Fix launcher Slurm mounts in installed MCP mode by ChenhanYu · Pull Request #1811 · NVIDIA/Model-Optimizer

ChenhanYu · 2026-06-24T00:56:03Z

Summary

make Slurm ModelOpt source overlay mounts conditional on source-checkout mode
force managed-source MCP launches to reinstall modelopt-launcher from the selected checkout so source refs do not reuse a stale cached package
add regression coverage for installed-mode Slurm mounts and managed-source launcher argv construction

Root cause

PR #1799 correctly stopped packaging modules/Model-Optimizer/* when modelopt-launcher runs from an installed package. However, build_slurm_executor() still unconditionally added container mounts for code/modules/Model-Optimizer/modelopt and modelopt_recipes. In installed MCP mode those paths do not exist in the remote package, so the container runtime fails before the job script starts.

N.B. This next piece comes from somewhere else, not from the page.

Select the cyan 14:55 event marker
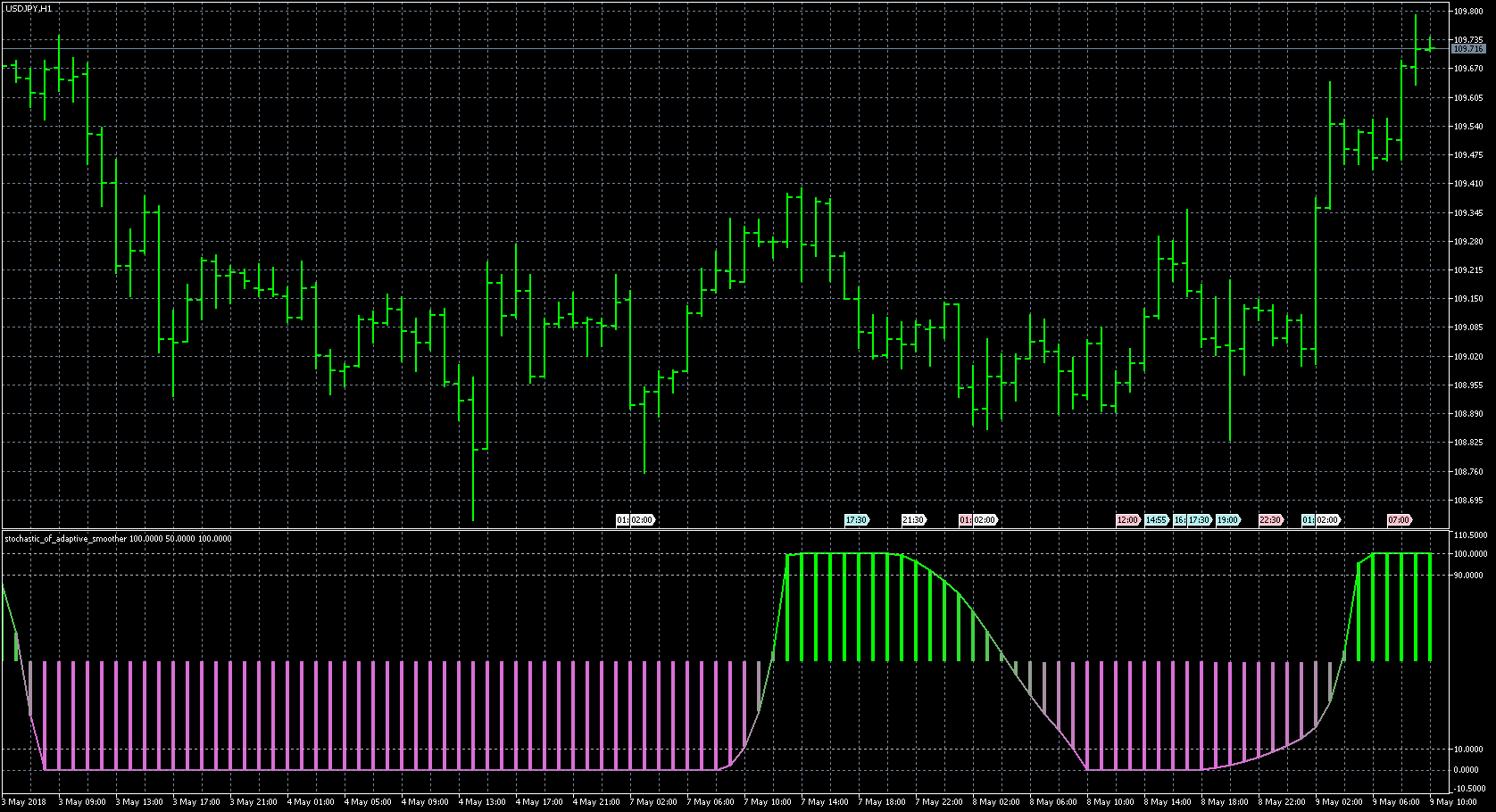Image resolution: width=1496 pixels, height=812 pixels. coord(1156,519)
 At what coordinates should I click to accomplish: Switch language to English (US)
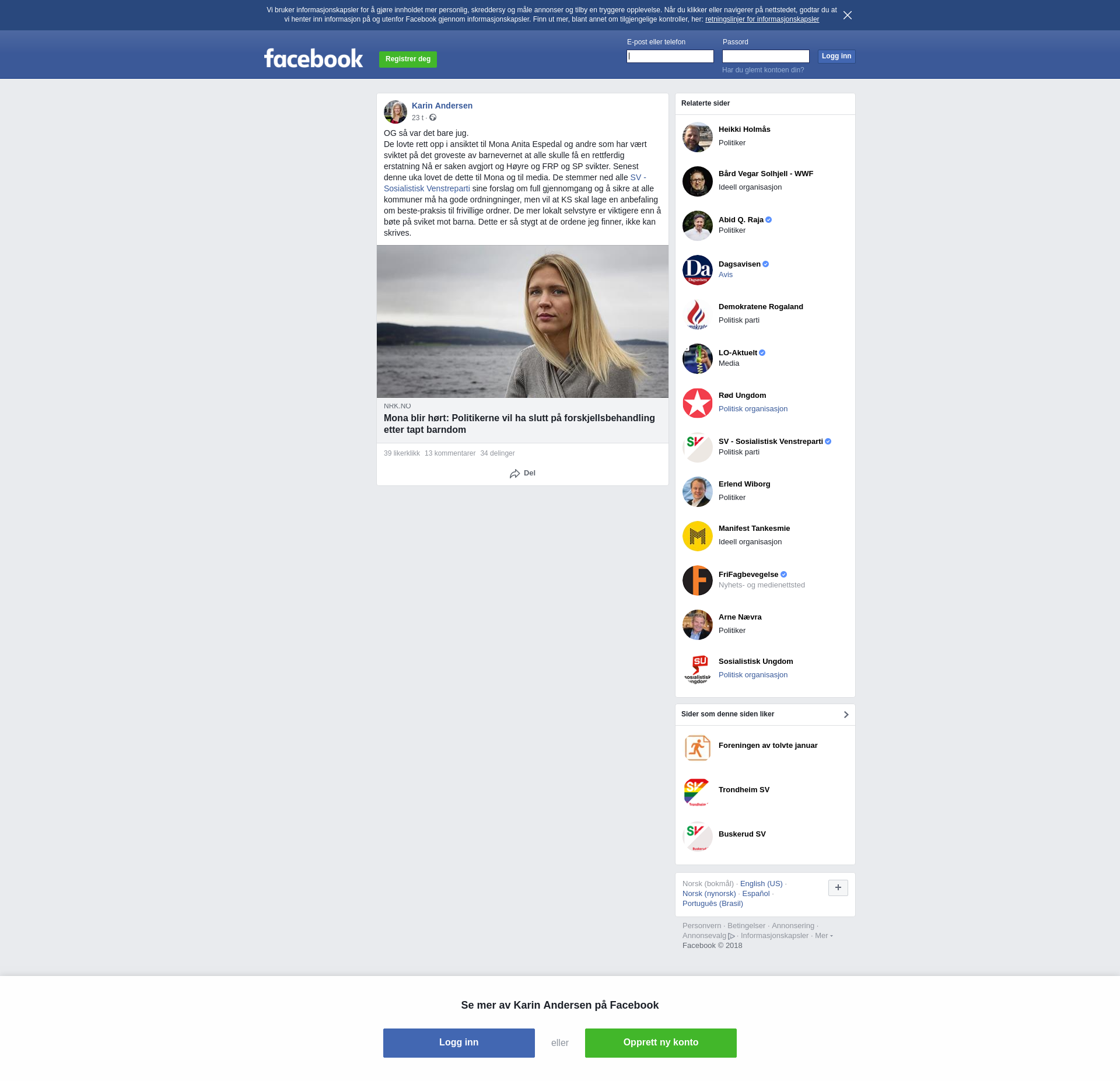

A second issue appeared during validation: the MCP managed-source path can materialize the right git checkout but still execute a cached modelopt-launcher package with the same version. Adding uv run --reinstall-package modelopt-launcher ensures the selected source ref is what actually runs.

Validation

uv run pytest tests/test_bridge.py -q from tools/mcp: 51 passed
uv run pytest tests/test_slurm_executor.py tests/test_core.py -q from tools/launcher: 24 passed
pre-commit run --files tools/launcher/core.py tools/launcher/tests/test_slurm_executor.py tools/mcp/modelopt_mcp/bridge.py tools/mcp/tests/test_bridge.py: passed
Live Slurm GPU smoke validated with patched launcher path; nvidia-smi ran successfully and the smoke script completed.

Summary by CodeRabbit

Release Notes

Refactor
- Restructured container mount assembly for Slurm job execution to conditionally mount ModelOpt directories based on optional source path parameter.
- Enhanced launcher command-line generation with package management improvements.
- Replaced unconditional mount paths with conditional behavior for more flexible resource utilization.
Tests
- Expanded container mount scenario test coverage for installed and source execution modes.
- Tightened test assertions for comprehensive mount behavior verification.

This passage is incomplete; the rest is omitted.